なおこれは良いことだと思うのですが、現在の人材募集状況には以前と異なる傾向があり、新たに人を採用しようという企業の採用理由として、人が足りていないという欠員の補充ではなく、組織の拡大や強化のための採用を行っている会社が多いようです。それだけ経営に対して積極的な会社が多いということなので、日本経済全体の景気にとって望ましいと言えるでしょう。

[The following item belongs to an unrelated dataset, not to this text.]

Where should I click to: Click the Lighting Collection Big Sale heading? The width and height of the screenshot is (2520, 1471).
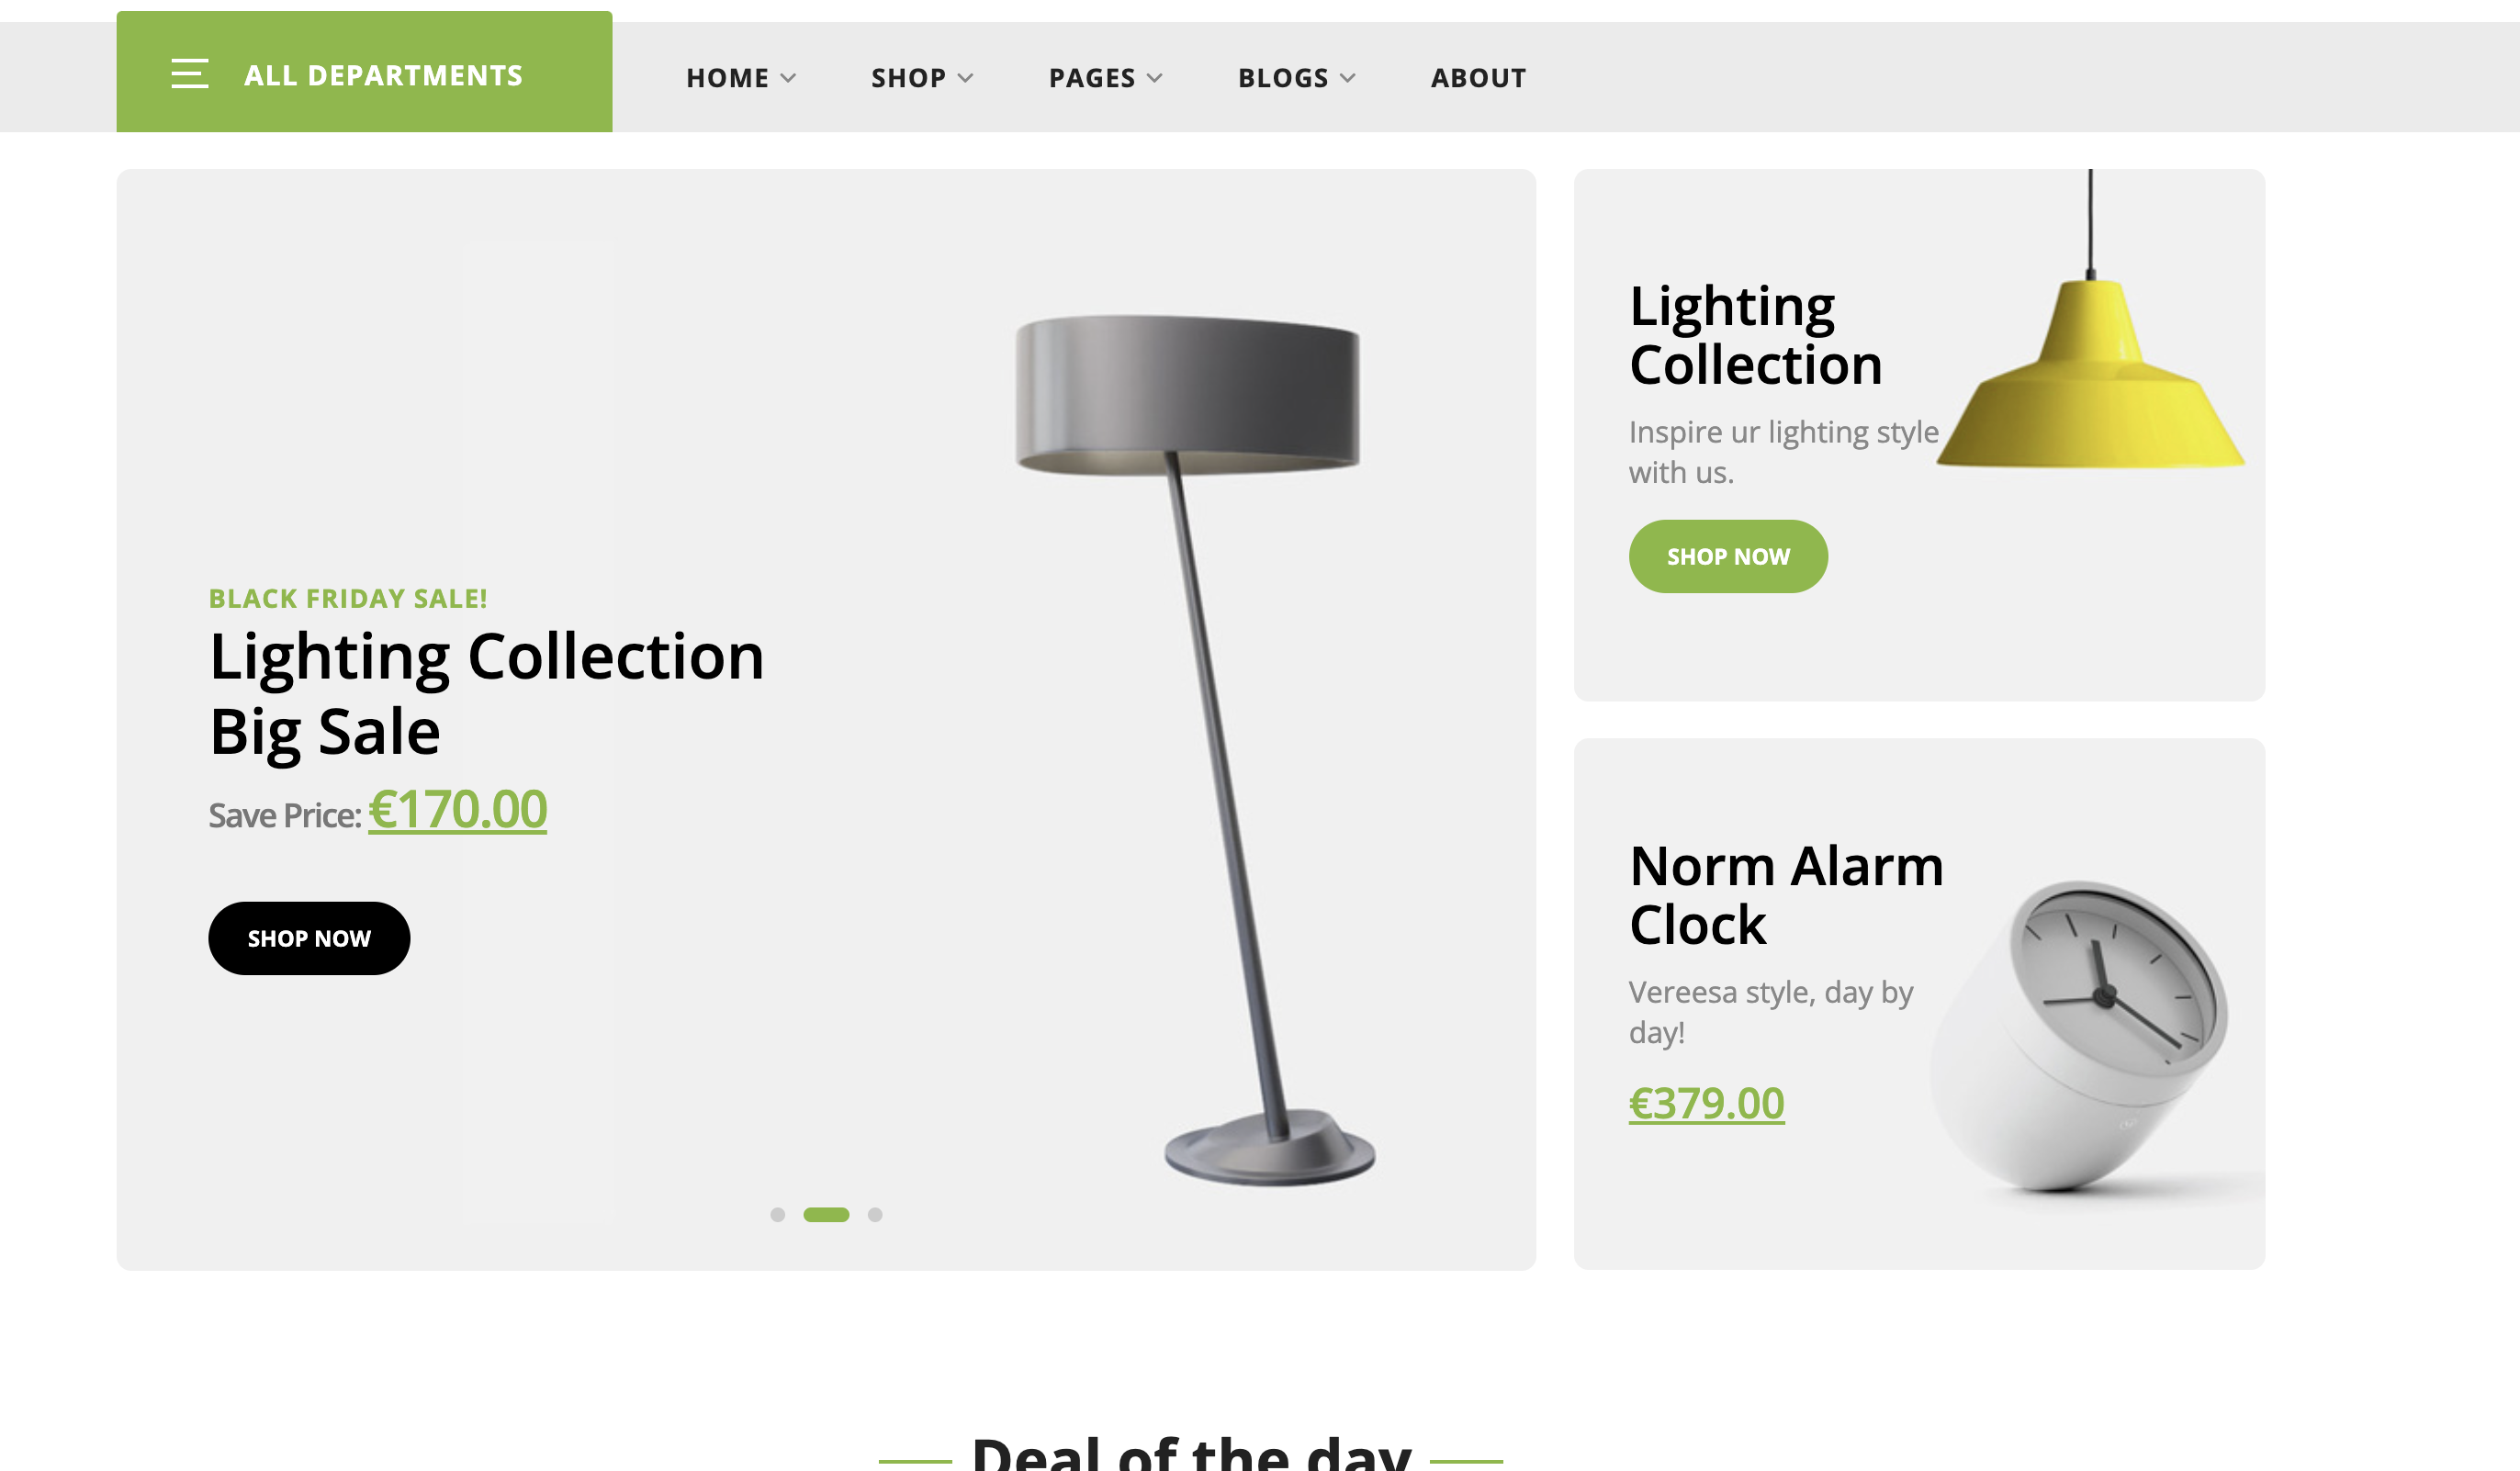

また目的が組織の拡大や強化にあることから、業界が未経験の方でも転職チャンスが溢れていると言われています。もし欠員の補充であれば即戦力となる人材を採用しなければならず、時間をかけて人を育てている余裕がありません。しかし拡大や強化のための採用であれば、キャッシュフローの問題さえクリアすれば人材の教育に時間的な余裕があるので、ポテンシャルが高い方であれば業界が未経験の方でも採用される余地があるのです。また、経験者に採用対象を限定するとそもそも採用候補となる人に出会えなくなってしまうという問題もあります。ただそうは言っても職務経験が不要ということではなく、職務経験を引き続き重視している企業も多いので注意してください。未経験の業界に飛び込むのだとしても、学歴や資格、また所属業界での仕事の成果などが求められてきます。